> **What the task requires**
Whenever the word "icon" shows up in a line of the data, copy that line.

> **Material for this task**
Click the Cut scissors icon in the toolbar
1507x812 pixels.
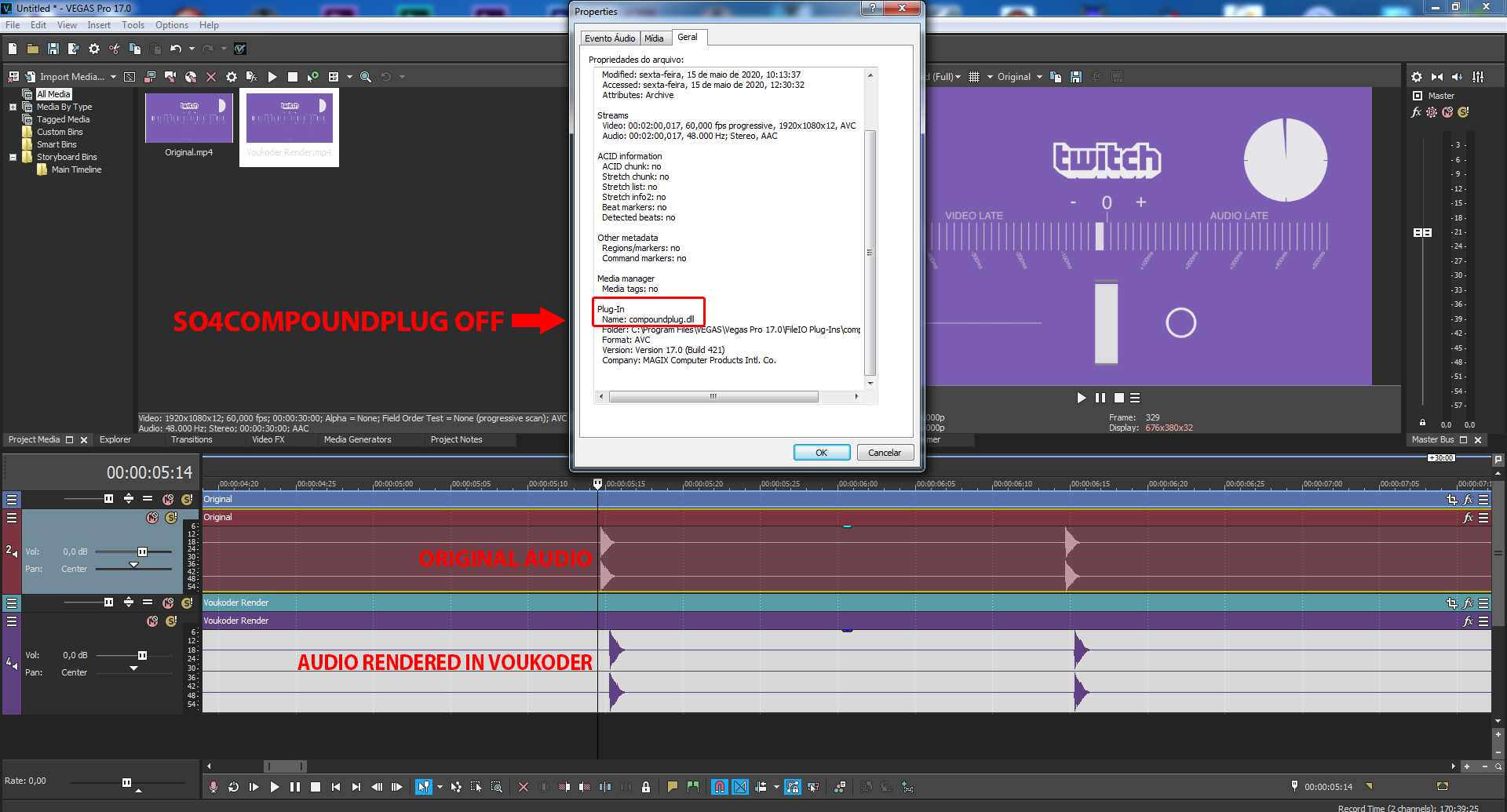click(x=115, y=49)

==

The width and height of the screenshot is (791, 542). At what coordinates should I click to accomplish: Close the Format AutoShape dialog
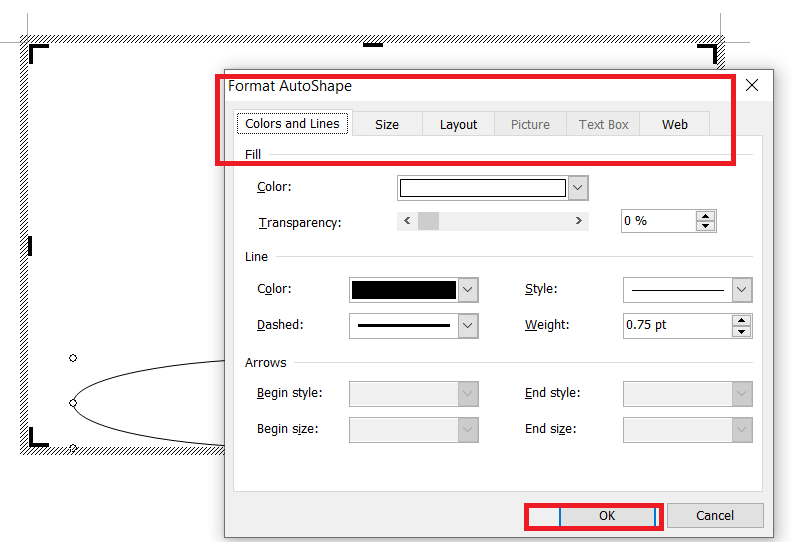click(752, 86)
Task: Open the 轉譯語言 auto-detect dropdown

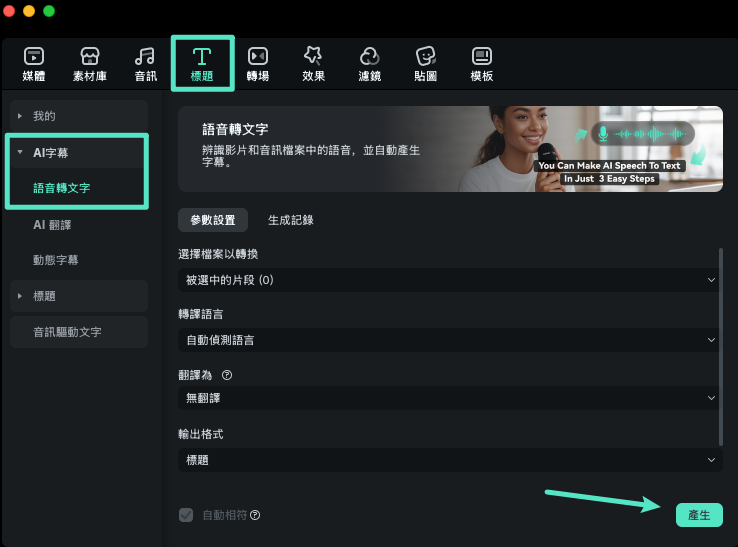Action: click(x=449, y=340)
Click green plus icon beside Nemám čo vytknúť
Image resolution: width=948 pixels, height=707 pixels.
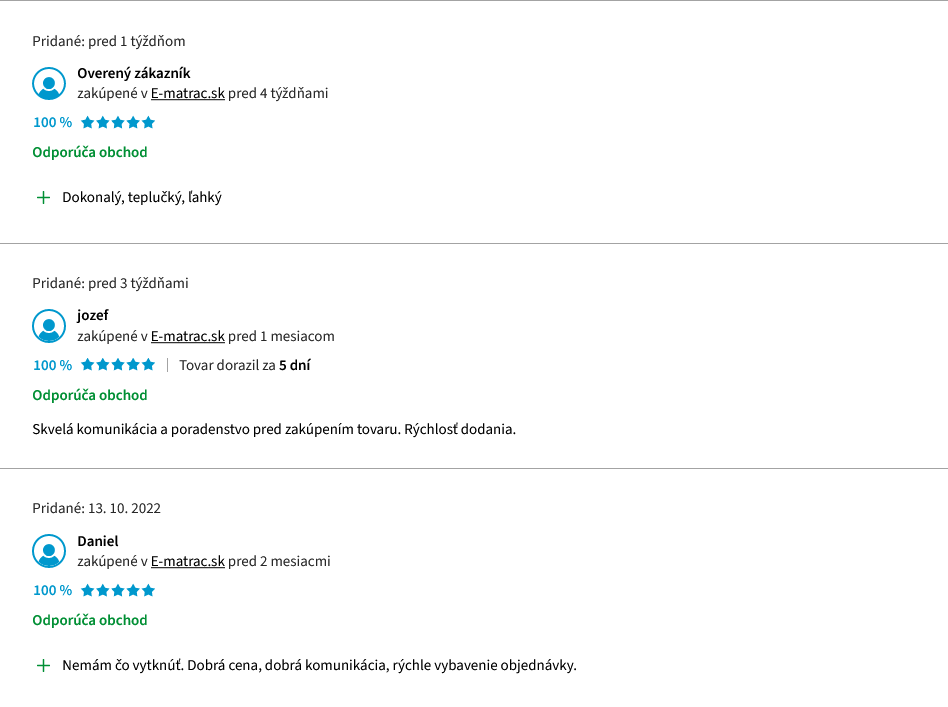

...

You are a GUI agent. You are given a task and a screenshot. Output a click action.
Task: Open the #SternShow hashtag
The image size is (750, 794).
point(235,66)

> **Result**
Click the Cut scissors icon in the toolbar
Click green plus icon beside Nemám čo vytknúť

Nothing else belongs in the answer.